▶ **EXERCISE**
Write out every line below that contains "cell".

▶ **TASK DATA**
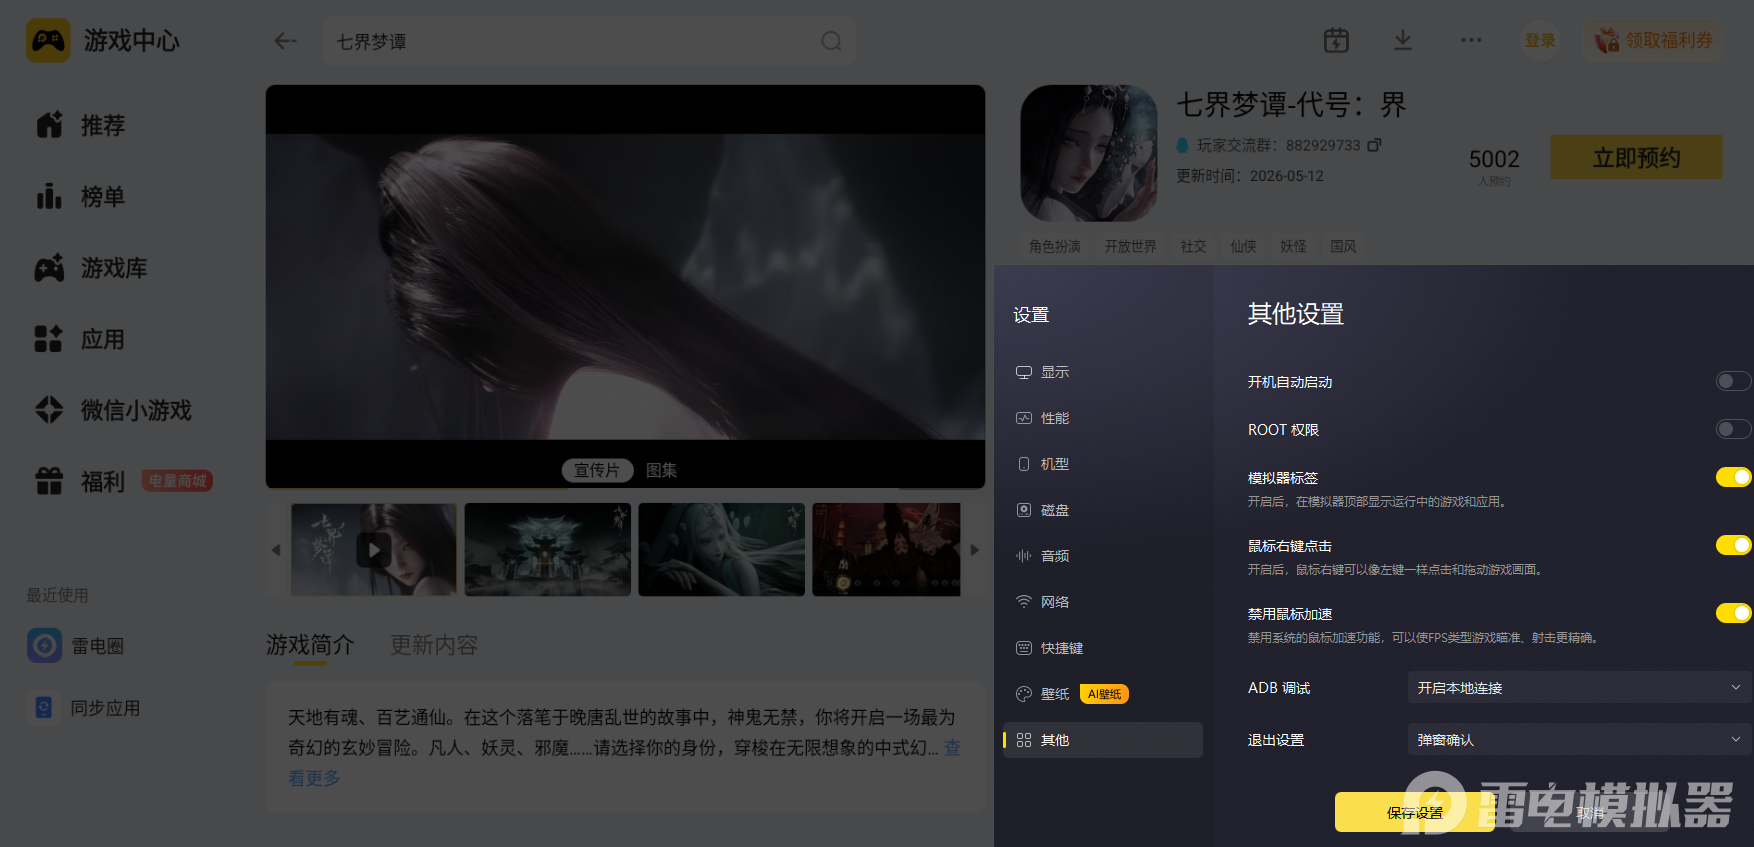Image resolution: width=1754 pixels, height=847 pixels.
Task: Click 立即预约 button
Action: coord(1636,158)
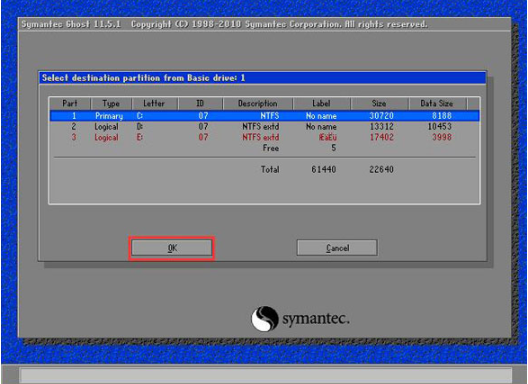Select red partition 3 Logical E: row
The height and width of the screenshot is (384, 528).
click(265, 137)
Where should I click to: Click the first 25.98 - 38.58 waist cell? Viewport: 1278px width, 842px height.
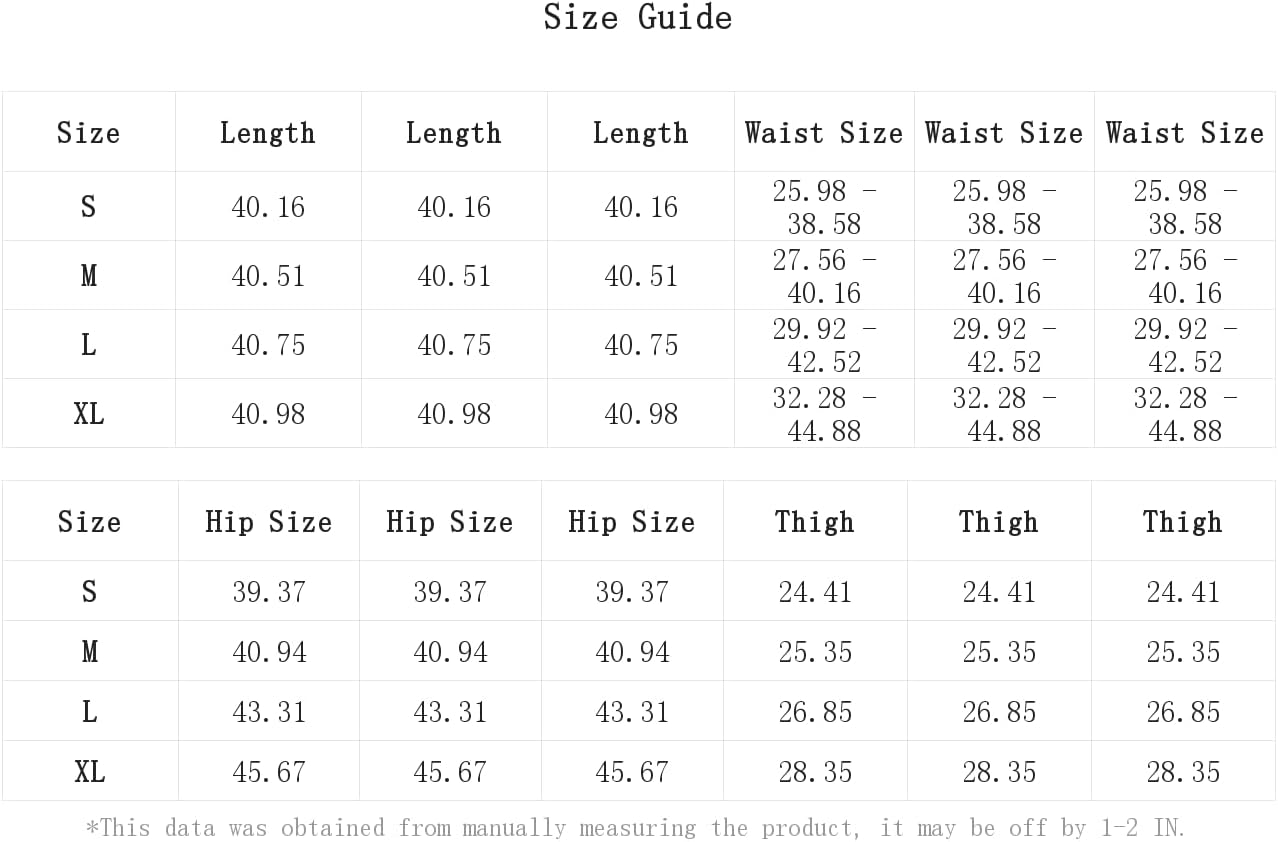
--
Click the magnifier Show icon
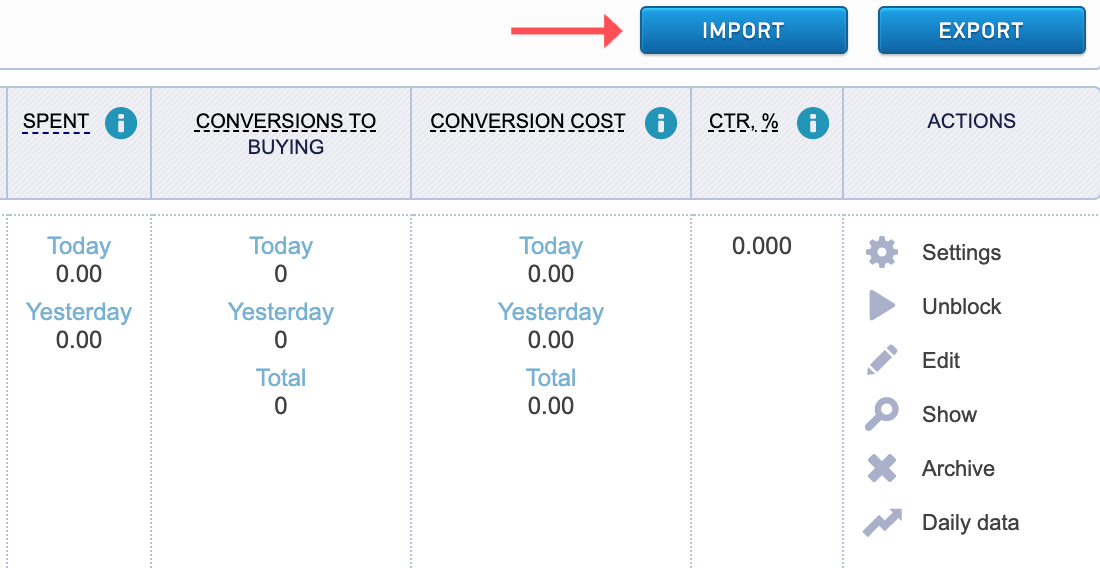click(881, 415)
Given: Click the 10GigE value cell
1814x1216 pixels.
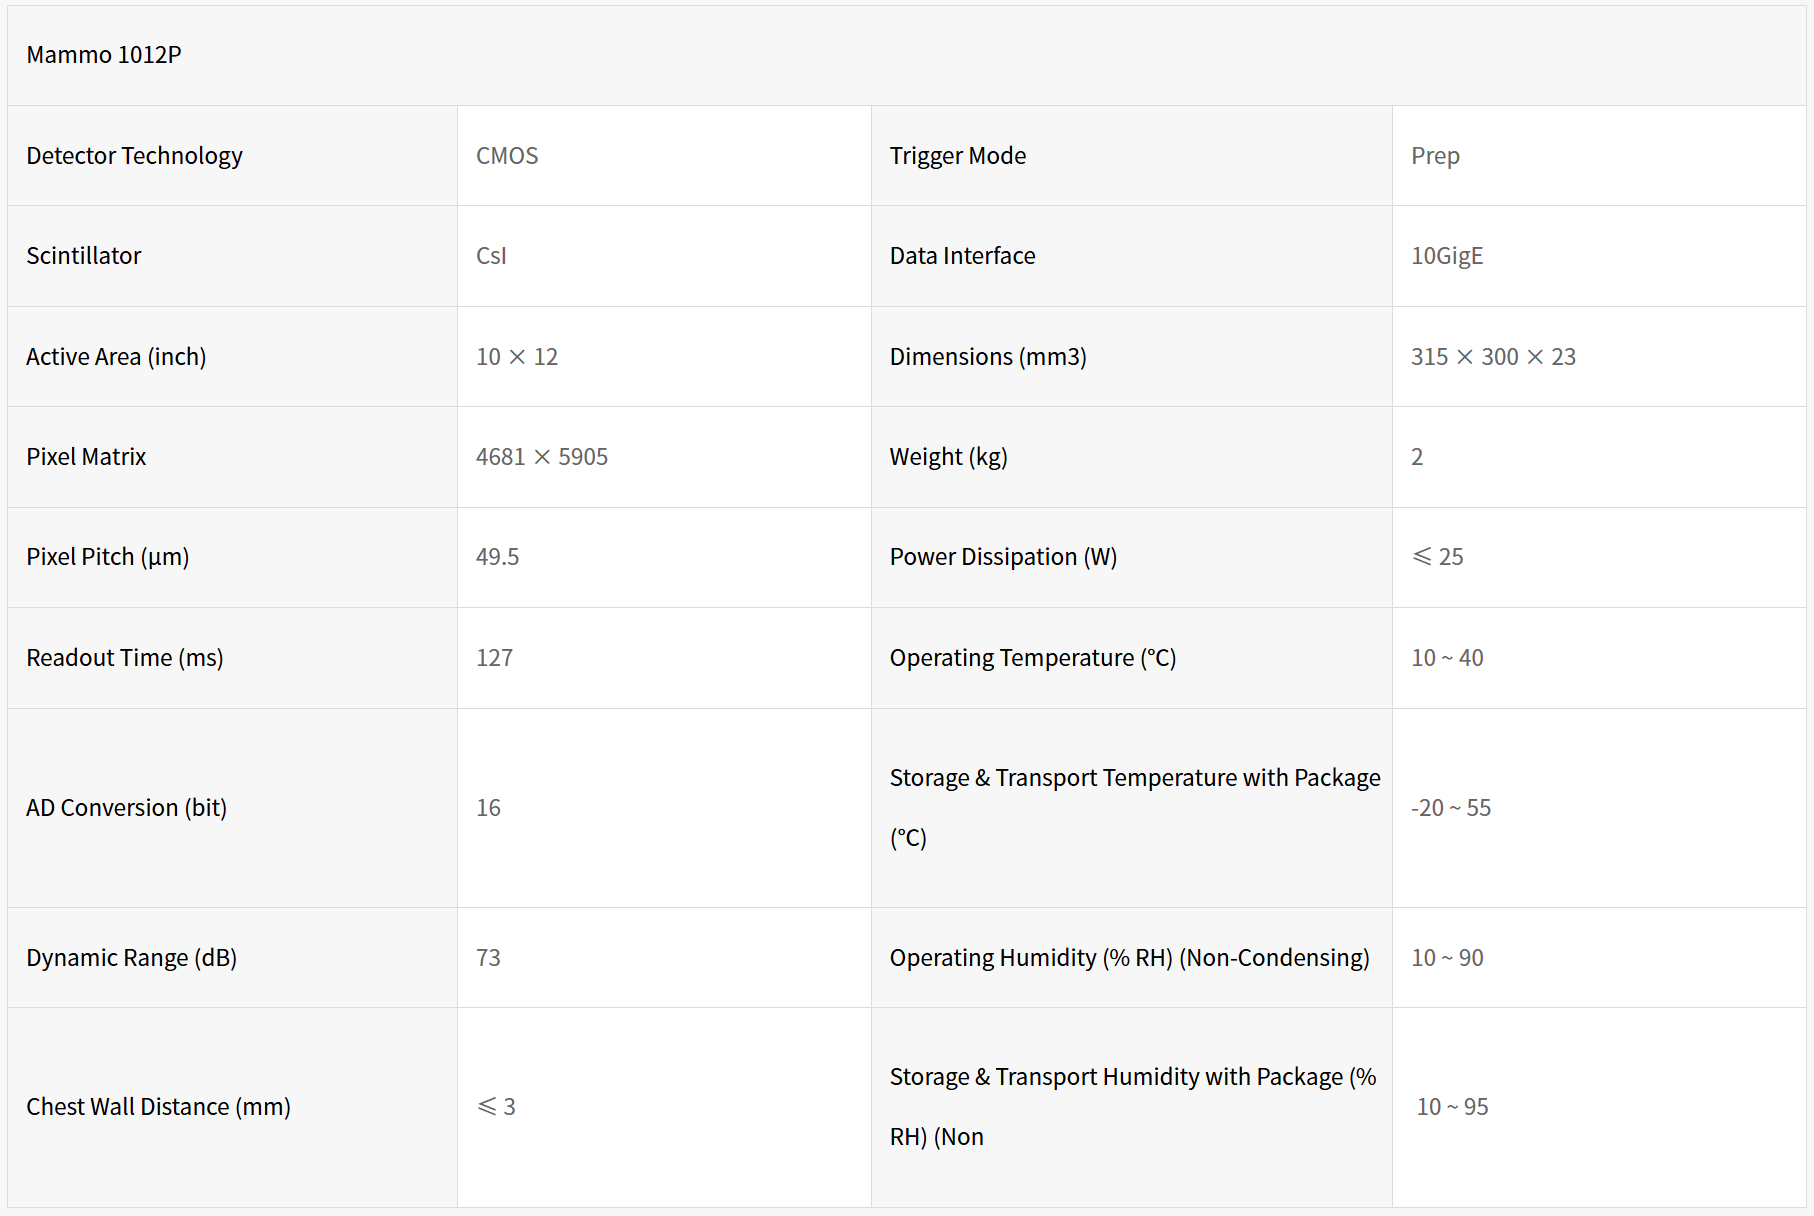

▶ **ANSWER SPACE**
Where should I click to: Click the first 25.98 - 38.58 waist cell? Viewport: 1278px width, 842px height.
Given: Click the 10GigE value cell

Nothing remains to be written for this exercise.